This link contains Information including walking, climbing, caving, snow sports, Aerial Runways, Bungee Running (NOT JUMPING), pioneering, motorised activities and more.

Many of the 'Land Activities' are controlled by Terrain Classifications. A graphical view of Terrain Classification is available in a new page but POR should be referred to for the latest definitions.

  • Terrain Zero describes terrain which meets one of the following criteria:
    • a)- Meets all of the following criteria
      • is below 500 metres above sea level; and
      • is within 30 minutes from a road which can take an ordinary road-going ambulance or a building which is occupied (such as a farm) or another means of calling help (such as a telephone box) and
      • contains no element of mountainous steep ground (routes or areas where the average person would need to regularly use their hands at least for balance if not for actual progress. This does not stop people from using their hands as an aid to confidence.).

      or
    • b) - Is a road, or path adjacent to a road, on which you would expect to see traffic.

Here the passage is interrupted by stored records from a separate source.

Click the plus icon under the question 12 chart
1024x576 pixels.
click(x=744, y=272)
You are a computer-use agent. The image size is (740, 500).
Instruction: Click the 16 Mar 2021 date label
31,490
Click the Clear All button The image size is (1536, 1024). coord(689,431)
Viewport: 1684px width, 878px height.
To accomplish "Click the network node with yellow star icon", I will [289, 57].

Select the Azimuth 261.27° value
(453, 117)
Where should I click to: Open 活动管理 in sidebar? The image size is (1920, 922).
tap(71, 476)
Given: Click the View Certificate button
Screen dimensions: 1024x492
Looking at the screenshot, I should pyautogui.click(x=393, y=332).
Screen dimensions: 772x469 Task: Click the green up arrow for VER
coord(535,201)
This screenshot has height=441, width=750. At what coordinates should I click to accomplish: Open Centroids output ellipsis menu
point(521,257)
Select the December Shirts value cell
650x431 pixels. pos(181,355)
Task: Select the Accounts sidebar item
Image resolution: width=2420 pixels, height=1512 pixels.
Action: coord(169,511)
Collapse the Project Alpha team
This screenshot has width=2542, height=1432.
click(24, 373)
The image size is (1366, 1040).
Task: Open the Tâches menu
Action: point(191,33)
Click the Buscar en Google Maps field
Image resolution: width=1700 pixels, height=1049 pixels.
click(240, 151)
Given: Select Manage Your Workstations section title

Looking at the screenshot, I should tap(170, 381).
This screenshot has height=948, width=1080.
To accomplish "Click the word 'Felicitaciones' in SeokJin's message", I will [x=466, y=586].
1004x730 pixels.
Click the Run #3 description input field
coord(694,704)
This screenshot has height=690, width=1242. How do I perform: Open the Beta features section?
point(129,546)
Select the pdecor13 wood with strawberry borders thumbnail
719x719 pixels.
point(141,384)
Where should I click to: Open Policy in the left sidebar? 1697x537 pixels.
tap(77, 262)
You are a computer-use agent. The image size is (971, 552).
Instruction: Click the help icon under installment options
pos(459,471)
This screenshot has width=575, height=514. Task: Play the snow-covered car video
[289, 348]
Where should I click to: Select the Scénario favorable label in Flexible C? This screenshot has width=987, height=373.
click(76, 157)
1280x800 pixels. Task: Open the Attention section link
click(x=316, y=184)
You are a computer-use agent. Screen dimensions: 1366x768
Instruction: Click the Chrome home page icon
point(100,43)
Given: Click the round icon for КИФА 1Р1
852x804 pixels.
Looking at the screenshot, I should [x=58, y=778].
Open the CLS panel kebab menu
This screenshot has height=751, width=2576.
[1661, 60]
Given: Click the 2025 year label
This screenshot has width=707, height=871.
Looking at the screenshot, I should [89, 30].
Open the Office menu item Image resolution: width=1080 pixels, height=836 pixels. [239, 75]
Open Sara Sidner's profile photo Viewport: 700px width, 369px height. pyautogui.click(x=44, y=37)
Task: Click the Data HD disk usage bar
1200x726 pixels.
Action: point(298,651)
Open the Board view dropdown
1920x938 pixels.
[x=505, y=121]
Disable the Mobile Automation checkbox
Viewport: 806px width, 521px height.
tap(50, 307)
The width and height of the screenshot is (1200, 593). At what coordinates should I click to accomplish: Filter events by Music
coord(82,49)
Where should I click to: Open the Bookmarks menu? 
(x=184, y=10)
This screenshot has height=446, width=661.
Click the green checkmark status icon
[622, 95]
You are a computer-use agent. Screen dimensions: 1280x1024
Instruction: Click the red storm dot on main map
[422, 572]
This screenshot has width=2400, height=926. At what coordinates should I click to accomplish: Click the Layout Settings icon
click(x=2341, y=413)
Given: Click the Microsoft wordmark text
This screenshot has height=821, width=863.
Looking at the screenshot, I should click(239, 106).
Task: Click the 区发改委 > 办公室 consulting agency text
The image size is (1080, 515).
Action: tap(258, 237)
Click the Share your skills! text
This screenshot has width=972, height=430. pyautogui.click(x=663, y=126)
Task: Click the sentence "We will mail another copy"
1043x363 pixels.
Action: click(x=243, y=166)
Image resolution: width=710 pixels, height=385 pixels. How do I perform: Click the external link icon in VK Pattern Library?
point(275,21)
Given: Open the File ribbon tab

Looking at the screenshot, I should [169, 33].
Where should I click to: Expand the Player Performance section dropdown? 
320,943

  • Terrain One describes terrain which meets all of the following criteria:
    • a) meets any of the following criteria
      • is below 800 metres but more than 500 metres above sea level or;
      • more than 30 minutes and less than 3 hours from a road which can take an ordinary road-going ambulance or a building which is occupied (such as a farm) or another means of calling help (such as a telephone box). and
    • contains no element of mountainous steep ground (routes or areas where the average person would need to regularly use their hands at least for balance if not for actual progress. This does not stop people from using their hands as an aid to confidence.)

    • and
    • b) -is not a road, or path adjacent to a road, on which you would expect to see traffic

    • and
    • c) - is not Terrain Two as defined by Rules 9.30

  • Terrain Two describes terrain which meets all of the following criteria:
    • a) meets any of the following criteria
      • is over 800 metres above sea level or;
      • lies more than 3 hours travelling time from a road which can take an ordinary road-going ambulance or a building which is occupied (such as a farm) or another means of calling help (such as a telephone box) or
      • contains no element of mountainous steep ground (routes or areas where the average person would need to regularly use their hands at least for balance if not for actual progress. This does not stop people from using their hands as an aid to confidence.)
    • b) is not a road, or path adjacent to a road, on which you would expect to see traffic.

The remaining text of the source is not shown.